**ПОСТАВЛЕННАЯ ЗАДАЧА 1:** Воспроизведите без изменений отрывок из текста о Деккере от слов "В молодости он" до слов "ничему не научившись." включительно.
**ПОСТАВЛЕННАЯ ЗАДАЧА 2:** Ответьте по тексту о Деккере, с какими драматургами он работал позже, после Мидлетона, Вебстера и Уилькинса.

**ПРЕДОСТАВЛЕННЫЙ ТЕКСТ:**

|---|

Сентиментальные биографы любят фантазировать на тему автобиографичности отношений Орландо Фрискобальдо и его падшей дочери. Мы не имеем достаточных оснований принимать такую гипотезу, но возможно, что перспективы подобных ситуаций рисовались воображению Деккера. Представлять себя в образе богатого старика, неведомо для самой дочери проникающего в ее жалкое жилище и, под видом слуги, неузнанным, охраняющего каждый ее шаг, могло быть большим утешением для старого и неисправимого фантаста. Провести это в жизнь он вряд ли мог — у него не было ни богатства старого Орландо, ни его выдержки. На практике он был ближе к Матео и совмещал в себе эти мечту и действительность по принципу, который сам формулировал в стихе:
Мы в то же время лев и его жертва.
Деккер написал много книг недраматического характера, в стихах и в прозе. Литературные их достоинства невысоки, но огромный бытовой материал, наваленный в них без складу и ладу, заставляет непрерывно обращаться к ним всякого, изучающего елизаветинскую эпоху и ее театр. Годы проходили, вымирали друзья, перестраивалось общество. Деккер следил за этим, иногда с грустью, которая быстро сменялась непреодолимой жаждой закрепить наблюденное и пошутить над ним или вывести надлежащее поучение. Мораль была не слишком сложной: надо сносить все неприятности с терпением и радоваться побольше, когда к этому представится случай.
В молодости он писал дополнения к ‘Фаусту’ Марло, сотрудничал с Четтлем, издателем Грина, сочинял с Бенам Джонсоном, потом работал с Мидлетоном, Вебстером и Уилькинсом, позже — с Мэссинджером, Роули и Фордом, он прошел через четыре поколения драматургов и остался тем же, чем и был вначале, ничего от них не приобретя, ничего не утратив и ничему не научившись.

|---|

**ДАННЫЕ:**
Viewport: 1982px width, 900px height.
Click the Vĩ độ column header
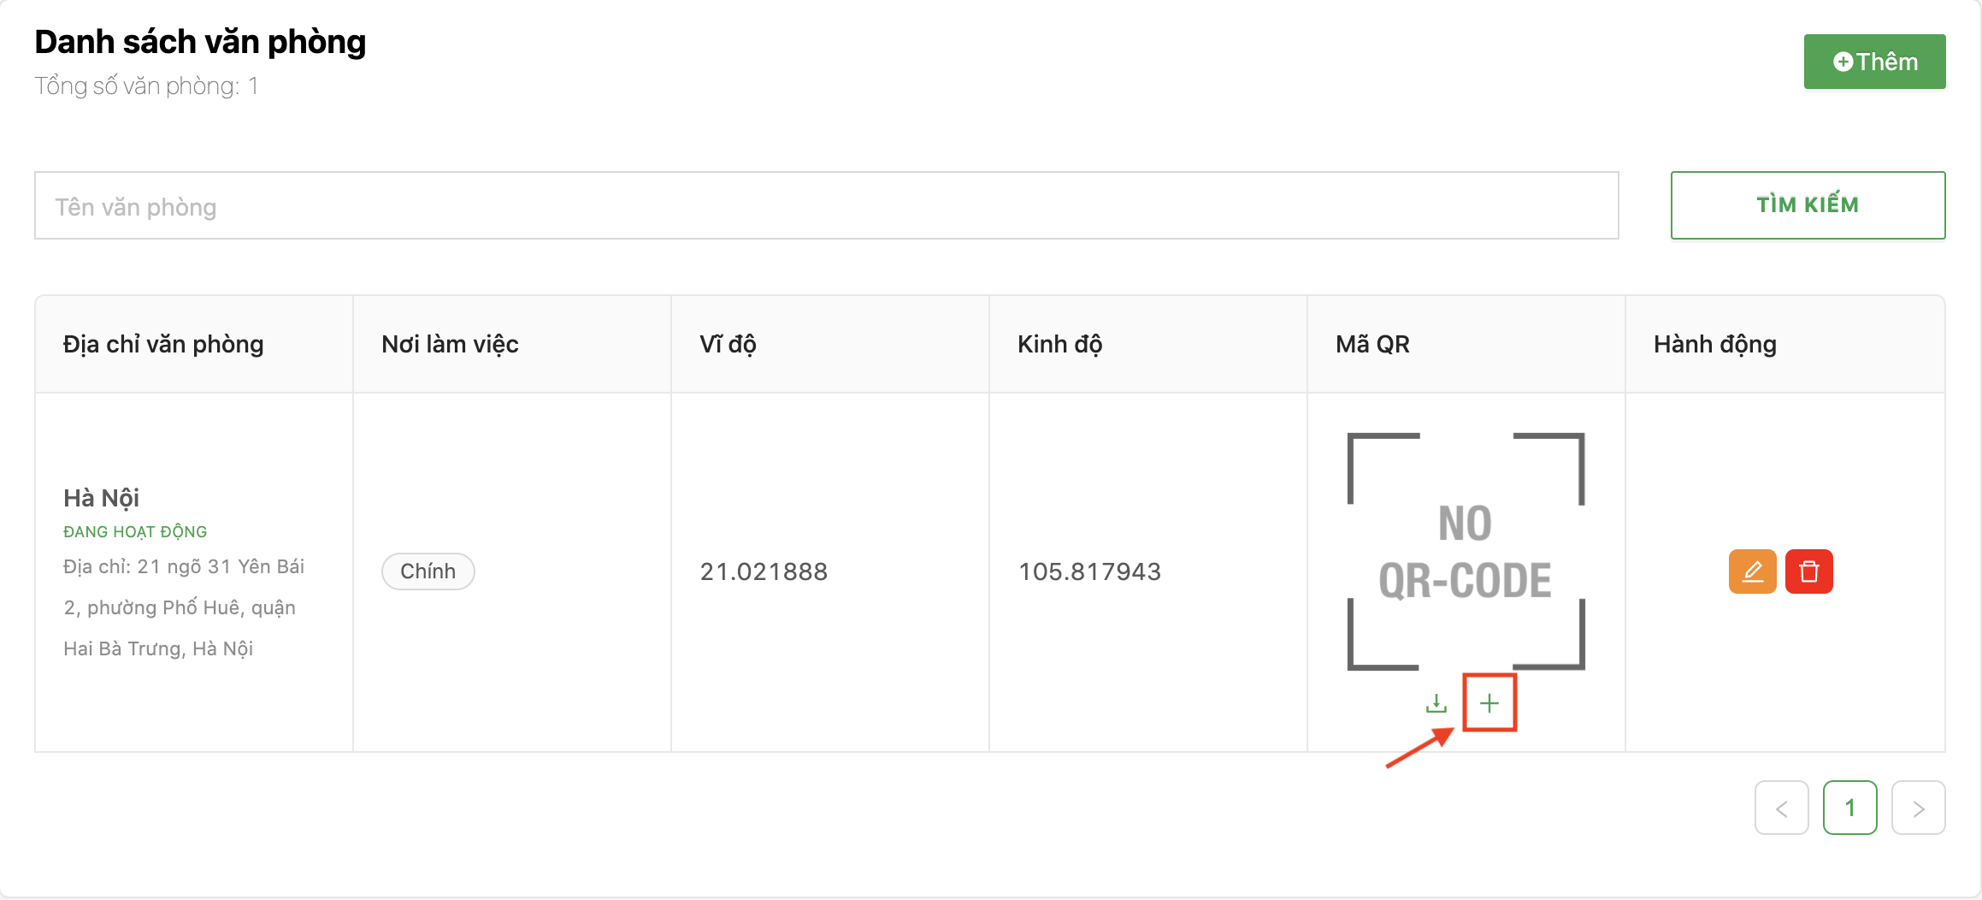[728, 344]
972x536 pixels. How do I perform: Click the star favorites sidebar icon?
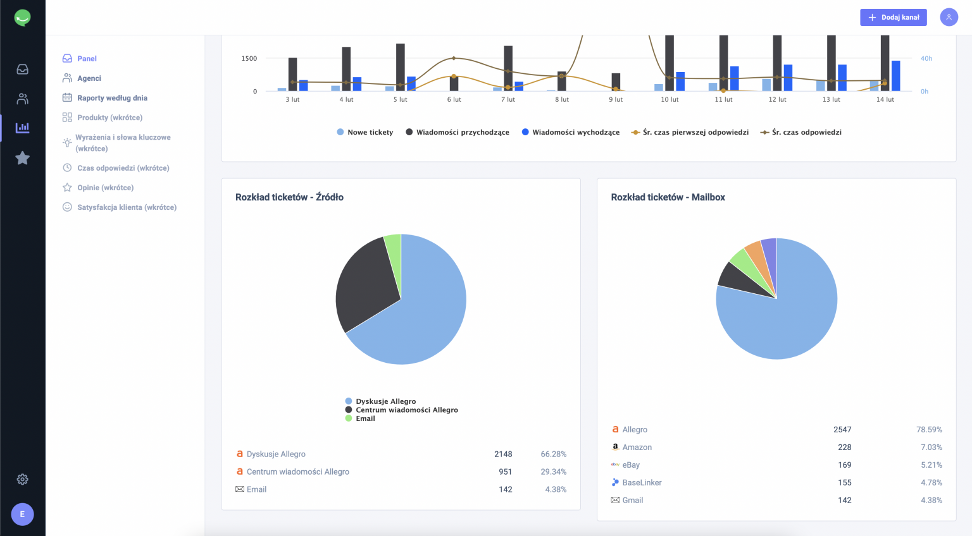(22, 158)
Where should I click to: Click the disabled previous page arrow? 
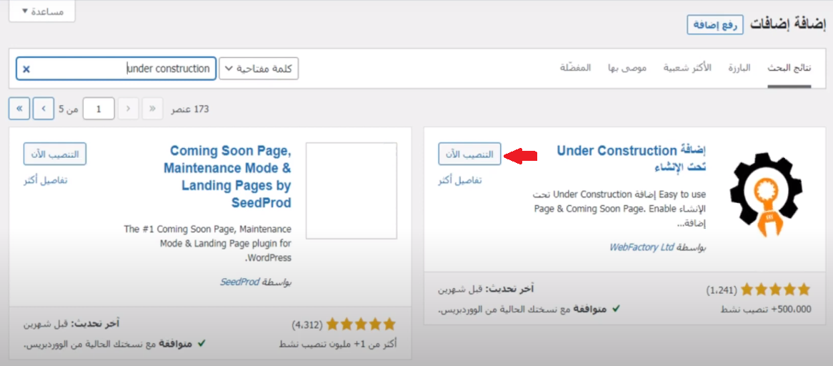(x=128, y=109)
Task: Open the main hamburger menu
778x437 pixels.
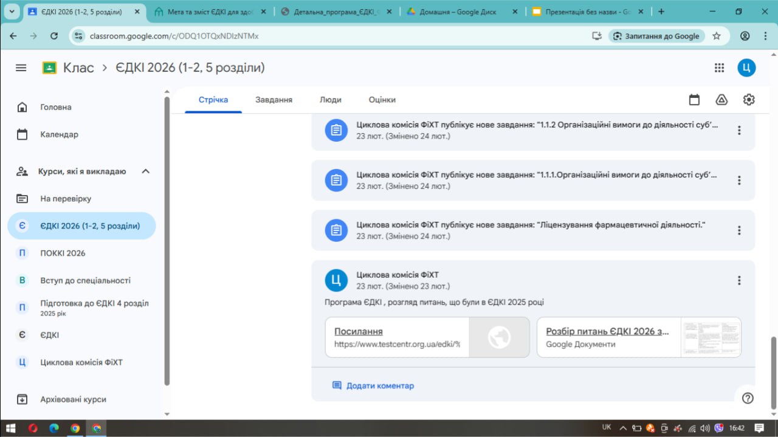Action: (21, 68)
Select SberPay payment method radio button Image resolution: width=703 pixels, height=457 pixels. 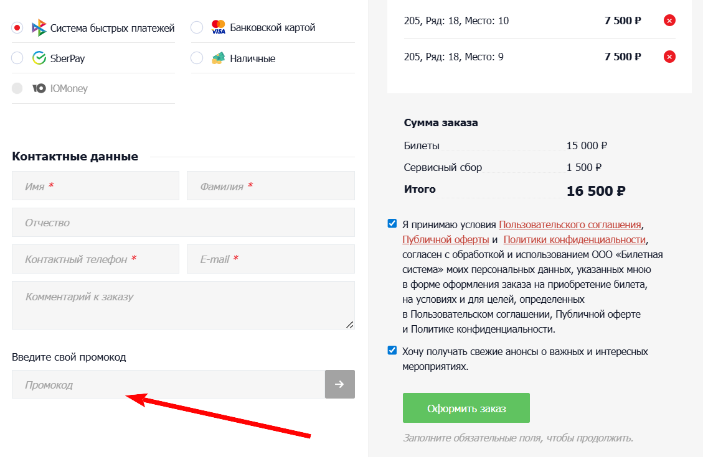tap(16, 58)
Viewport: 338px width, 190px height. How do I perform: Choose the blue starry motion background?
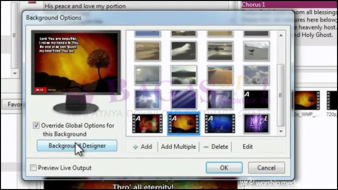220,124
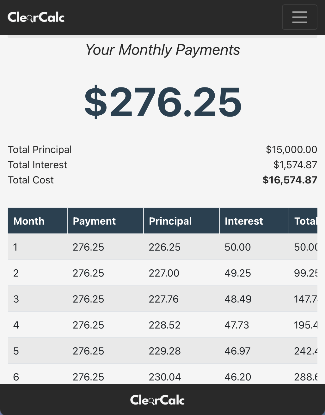Click the Interest column header
This screenshot has height=415, width=325.
click(244, 221)
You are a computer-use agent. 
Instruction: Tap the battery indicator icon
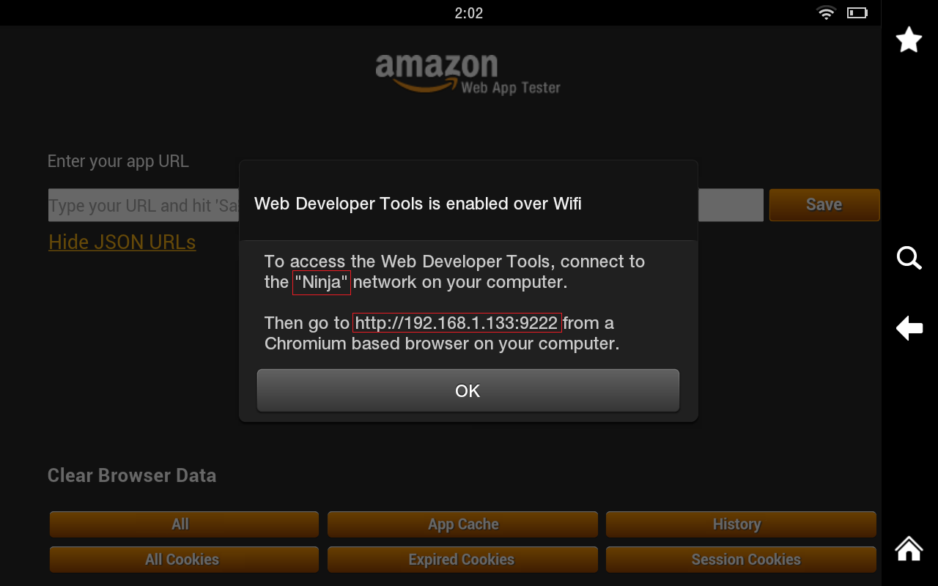coord(857,13)
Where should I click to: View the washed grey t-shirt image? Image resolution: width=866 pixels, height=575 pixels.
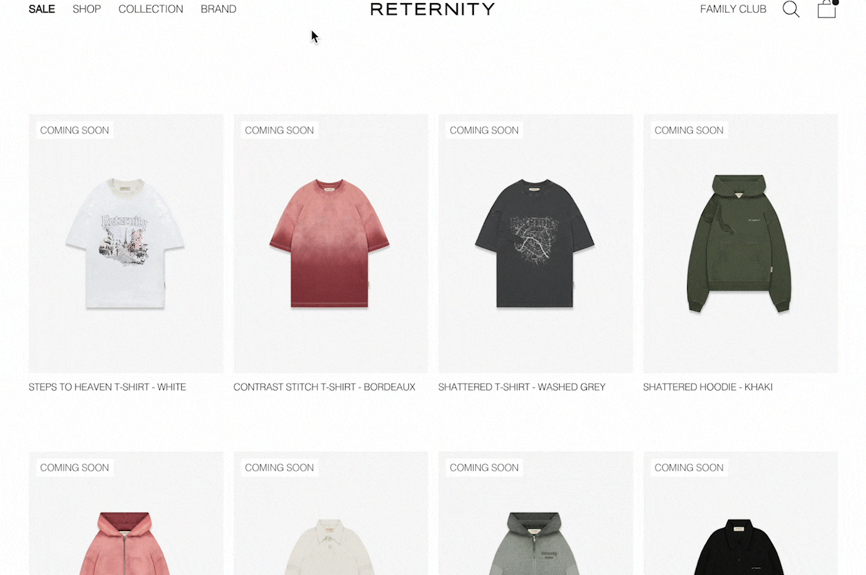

|---|

**ОТВЕТ НА ЗАДАНИЕ 1:**
В молодости он писал дополнения к ‘Фаусту’ Марло, сотрудничал с Четтлем, издателем Грина, сочинял с Бенам Джонсоном, потом работал с Мидлетоном, Вебстером и Уилькинсом, позже — с Мэссинджером, Роули и Фордом, он прошел через четыре поколения драматургов и остался тем же, чем и был вначале, ничего от них не приобретя, ничего не утратив и ничему не научившись.

**ОТВЕТ НА ЗАДАНИЕ 2:** С Мэссинджером, Роули и Фордом.